One highlight of this year's 50th anniversary celebration could have been a free music festival in Golden Gate Park on August 27.

The Council of Light, a group that came together out of the original movement in the 1960s, had wanted to organize a 2017 festival like they had on the 40th anniversary in 2007, in which contemporary musicians and those from the mid-1960s would perform side-by-side. Tibetan monks were even invited to lead a communal awakening.

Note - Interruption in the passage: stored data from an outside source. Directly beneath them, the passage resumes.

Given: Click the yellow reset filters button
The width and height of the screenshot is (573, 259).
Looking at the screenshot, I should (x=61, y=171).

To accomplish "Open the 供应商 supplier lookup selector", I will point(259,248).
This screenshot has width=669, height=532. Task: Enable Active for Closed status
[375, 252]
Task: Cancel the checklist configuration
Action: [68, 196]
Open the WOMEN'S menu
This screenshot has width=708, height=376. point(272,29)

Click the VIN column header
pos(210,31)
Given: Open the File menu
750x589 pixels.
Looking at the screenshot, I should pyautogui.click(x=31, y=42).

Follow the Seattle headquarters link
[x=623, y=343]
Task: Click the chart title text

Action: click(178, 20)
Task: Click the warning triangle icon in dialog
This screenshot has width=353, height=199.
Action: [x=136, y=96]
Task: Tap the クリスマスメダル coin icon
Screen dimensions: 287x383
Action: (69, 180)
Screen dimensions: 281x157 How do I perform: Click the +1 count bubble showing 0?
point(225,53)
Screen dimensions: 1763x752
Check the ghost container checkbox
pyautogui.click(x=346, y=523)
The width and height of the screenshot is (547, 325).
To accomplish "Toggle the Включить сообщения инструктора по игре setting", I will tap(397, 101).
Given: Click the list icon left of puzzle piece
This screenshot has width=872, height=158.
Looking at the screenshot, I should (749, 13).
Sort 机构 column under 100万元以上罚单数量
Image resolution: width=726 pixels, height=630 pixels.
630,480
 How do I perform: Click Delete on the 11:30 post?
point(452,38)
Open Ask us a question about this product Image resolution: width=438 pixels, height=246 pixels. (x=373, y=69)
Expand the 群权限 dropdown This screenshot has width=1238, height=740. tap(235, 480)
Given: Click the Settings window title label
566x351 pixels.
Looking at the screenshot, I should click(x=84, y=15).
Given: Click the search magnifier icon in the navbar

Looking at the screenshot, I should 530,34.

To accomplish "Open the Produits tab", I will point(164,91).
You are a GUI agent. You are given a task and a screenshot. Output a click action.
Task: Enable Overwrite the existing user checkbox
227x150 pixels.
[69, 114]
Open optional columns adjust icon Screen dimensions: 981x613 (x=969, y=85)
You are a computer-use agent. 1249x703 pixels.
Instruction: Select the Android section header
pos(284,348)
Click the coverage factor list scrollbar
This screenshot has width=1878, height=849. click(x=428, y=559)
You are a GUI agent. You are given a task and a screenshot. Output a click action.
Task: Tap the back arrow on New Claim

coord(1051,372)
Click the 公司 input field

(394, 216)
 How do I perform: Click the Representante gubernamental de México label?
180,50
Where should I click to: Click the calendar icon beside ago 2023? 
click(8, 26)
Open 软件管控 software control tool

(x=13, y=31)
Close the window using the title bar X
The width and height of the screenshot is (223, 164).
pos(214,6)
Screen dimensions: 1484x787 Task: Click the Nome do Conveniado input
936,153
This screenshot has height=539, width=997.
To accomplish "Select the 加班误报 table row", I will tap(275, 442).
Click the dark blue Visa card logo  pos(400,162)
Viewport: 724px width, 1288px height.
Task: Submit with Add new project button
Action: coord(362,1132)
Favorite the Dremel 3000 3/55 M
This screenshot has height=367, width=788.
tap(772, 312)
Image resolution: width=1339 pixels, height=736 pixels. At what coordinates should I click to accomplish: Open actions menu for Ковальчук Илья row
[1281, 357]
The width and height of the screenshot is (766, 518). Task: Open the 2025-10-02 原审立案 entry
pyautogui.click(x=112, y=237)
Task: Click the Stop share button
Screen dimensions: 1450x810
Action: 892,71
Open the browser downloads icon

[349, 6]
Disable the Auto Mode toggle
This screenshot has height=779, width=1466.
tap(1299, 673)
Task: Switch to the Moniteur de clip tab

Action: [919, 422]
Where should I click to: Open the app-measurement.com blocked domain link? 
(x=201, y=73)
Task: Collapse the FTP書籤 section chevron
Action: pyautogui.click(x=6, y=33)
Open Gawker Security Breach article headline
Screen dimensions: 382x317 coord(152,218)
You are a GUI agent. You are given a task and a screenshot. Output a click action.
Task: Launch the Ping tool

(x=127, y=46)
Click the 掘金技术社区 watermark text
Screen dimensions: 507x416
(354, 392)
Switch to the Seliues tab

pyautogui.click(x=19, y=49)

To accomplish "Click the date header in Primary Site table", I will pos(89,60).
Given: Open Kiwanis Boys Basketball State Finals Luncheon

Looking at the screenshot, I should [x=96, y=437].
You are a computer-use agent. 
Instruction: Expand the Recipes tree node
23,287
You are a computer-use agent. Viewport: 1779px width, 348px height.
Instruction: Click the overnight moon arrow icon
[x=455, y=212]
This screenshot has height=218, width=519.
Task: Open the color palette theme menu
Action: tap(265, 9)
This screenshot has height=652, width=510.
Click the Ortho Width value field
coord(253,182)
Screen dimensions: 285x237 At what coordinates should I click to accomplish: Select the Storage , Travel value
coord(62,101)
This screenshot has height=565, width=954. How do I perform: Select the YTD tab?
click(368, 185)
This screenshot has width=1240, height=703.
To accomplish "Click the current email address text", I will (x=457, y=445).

The city denied the organizers a permit due to security considerations, too few toilets, volunteer staffing, inadequate evacuation route plans, among other issues. The correspondence between the organizers and the responsible municipal office, as well as the subsequent court case, lacked any sign of the spirit of the Sixties.

Yet hippie history remains an integral part of the city of San Francisco. It is greeting its visitors on the 50th birthday of the Summer of Love with everything imaginable related to hippie culture, cliché as it sometimes may be.

Celebratory events are taking place throughout 2017, from concerts to gatherings - and even a Summer of Love exhibition in the de Young art museum that the San Fransisco-based culture magazine The Bold Italic recommends visiting while stoned. 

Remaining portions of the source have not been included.